"""
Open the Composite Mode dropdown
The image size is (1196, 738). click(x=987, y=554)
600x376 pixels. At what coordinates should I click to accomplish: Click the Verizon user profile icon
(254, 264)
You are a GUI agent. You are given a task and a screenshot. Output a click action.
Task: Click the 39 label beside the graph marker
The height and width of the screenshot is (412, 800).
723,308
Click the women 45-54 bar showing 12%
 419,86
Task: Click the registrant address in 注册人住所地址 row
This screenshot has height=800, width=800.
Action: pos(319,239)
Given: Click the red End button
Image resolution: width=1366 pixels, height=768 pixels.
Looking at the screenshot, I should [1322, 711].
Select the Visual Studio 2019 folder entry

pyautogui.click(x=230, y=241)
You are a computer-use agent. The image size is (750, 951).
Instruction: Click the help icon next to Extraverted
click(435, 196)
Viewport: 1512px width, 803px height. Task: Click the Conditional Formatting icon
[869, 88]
"""
#### About this exercise:
Once you have read the records above, output each of them verbatim.

#### Result below:
Open the Composite Mode dropdown
The image size is (1196, 738). click(x=987, y=554)
600x376 pixels. At what coordinates should I click to accomplish: Click the Verizon user profile icon
(254, 264)
You are a GUI agent. You are given a task and a screenshot. Output a click action.
Task: Click the 39 label beside the graph marker
The height and width of the screenshot is (412, 800).
723,308
Click the women 45-54 bar showing 12%
 419,86
Task: Click the registrant address in 注册人住所地址 row
This screenshot has height=800, width=800.
Action: pos(319,239)
Given: Click the red End button
Image resolution: width=1366 pixels, height=768 pixels.
Looking at the screenshot, I should [1322, 711].
Select the Visual Studio 2019 folder entry

pyautogui.click(x=230, y=241)
You are a computer-use agent. The image size is (750, 951).
Instruction: Click the help icon next to Extraverted
click(435, 196)
Viewport: 1512px width, 803px height. Task: Click the Conditional Formatting icon
[869, 88]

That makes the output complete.